In my role at Manheim Auctions, I am often asked by vendors for comment and opinion about commercial vehicles and it’s one of the most enjoyable parts of my job.
This industry constantly changes and over the years I have been asked to consider many weird and wonderful derivatives and how best to sell them.
Sometimes they are new to the market but that does not stop us finding buyers.
That’s one of the main reasons why I love the world of commercial vehicles. It is so very different from cars.
Cars are largely an emotive purchase, no matter how many times they are re-sold or how old they are.
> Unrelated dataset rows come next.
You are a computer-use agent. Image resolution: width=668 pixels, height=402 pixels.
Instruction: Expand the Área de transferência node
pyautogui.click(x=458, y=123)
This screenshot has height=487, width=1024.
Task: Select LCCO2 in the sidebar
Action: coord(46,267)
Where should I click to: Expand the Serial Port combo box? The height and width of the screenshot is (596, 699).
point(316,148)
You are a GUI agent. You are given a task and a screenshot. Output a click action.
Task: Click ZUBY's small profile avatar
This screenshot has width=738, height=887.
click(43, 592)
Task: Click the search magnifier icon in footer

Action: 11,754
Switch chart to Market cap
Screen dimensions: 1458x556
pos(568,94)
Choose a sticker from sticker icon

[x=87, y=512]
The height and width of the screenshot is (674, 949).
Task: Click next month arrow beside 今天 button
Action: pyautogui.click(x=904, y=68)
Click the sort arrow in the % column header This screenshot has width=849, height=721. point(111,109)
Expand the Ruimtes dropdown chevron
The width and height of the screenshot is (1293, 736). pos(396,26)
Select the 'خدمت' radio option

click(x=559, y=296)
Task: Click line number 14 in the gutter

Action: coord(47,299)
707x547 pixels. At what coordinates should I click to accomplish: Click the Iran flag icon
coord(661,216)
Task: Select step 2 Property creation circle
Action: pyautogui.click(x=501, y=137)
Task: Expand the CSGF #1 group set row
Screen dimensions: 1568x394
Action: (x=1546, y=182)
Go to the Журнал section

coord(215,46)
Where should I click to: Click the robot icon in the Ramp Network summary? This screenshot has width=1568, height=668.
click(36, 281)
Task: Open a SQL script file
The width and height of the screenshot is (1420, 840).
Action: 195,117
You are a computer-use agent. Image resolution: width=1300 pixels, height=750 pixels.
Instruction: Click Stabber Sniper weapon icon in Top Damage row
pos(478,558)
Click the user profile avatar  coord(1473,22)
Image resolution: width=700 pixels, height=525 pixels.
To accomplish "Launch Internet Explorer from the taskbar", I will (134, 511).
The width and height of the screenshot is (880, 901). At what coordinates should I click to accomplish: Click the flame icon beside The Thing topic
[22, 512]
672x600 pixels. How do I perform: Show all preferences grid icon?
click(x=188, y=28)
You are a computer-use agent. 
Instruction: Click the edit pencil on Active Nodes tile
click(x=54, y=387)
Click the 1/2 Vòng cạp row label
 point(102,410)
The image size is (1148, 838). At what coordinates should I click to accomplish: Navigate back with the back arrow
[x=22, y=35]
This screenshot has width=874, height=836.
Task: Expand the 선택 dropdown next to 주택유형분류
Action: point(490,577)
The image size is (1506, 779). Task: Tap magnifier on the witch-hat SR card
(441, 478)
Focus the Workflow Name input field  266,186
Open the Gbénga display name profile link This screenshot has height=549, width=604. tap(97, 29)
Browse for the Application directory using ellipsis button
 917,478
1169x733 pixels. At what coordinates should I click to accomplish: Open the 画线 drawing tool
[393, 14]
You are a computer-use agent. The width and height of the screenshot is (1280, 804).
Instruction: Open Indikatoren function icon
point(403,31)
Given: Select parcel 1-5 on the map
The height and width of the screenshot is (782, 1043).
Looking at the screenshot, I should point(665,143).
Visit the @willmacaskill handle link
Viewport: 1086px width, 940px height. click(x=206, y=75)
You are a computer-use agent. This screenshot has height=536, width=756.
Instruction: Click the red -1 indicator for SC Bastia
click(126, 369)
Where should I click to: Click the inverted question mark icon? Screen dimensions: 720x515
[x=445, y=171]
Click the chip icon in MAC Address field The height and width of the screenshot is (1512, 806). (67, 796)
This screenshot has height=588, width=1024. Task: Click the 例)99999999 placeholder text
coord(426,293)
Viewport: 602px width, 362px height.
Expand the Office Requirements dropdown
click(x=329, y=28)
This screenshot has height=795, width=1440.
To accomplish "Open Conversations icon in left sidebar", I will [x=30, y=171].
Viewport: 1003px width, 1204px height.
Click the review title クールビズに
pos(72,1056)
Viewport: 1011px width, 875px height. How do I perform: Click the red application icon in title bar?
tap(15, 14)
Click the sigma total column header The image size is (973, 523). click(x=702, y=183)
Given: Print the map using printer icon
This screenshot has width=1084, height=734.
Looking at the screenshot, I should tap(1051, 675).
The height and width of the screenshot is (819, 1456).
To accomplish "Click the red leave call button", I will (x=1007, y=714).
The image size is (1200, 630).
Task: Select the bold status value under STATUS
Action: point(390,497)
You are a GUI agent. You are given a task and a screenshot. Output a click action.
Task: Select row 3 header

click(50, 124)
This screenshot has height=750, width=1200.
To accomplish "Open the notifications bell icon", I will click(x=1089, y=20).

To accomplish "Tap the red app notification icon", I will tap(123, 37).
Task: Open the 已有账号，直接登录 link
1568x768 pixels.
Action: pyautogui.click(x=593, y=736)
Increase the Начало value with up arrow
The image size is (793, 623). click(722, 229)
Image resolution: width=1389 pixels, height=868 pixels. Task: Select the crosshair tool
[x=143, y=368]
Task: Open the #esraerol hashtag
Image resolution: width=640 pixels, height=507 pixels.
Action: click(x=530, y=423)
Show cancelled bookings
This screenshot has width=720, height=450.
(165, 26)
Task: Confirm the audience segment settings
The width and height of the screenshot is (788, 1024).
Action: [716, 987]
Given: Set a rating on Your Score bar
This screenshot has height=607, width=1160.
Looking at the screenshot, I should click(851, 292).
Commercial vehicles are, almost entirely, functional purchases.
With the exception of “lifestyle” derivatives they are a box on wheels, a tool to do a job.
Always used and often abused.
With commercial vehicles, you need to get beyond the model and the mileage.
It’s the area behind the driver that ultimately determines the used values.
From a leasing and contract hire perspective, commercial vehicles in their first life are configured and equipped to perform specific tasks.
This specification can restrict or enhance desirability in subsequent lives.
A library bus is a good example of a restricted second life market.
That’s not to say it’s worthless, it’s about marketing to the right niche buyers.
However a low mileage, clean utility chassis-cab fitted with a specialist workshop/dropside body is a good example of enhanced potential as there is a broader market appeal.
Buyers can ultimately re-body the vehicle to suit a number of different uses.
My CV team and I apply many years of experience to consider commercial vehicles from a vendor and a buyer perspective and understand the potential for conversion or
modification in order to arrive at the correct route to market and accurate valuations.
It’s crucial to understand buyers and see the market from their perspective.
The perceived desirability of certain commercial vehicles in their second lives may be some way from the reality or could appeal to a completely different buyer base than that which was expected.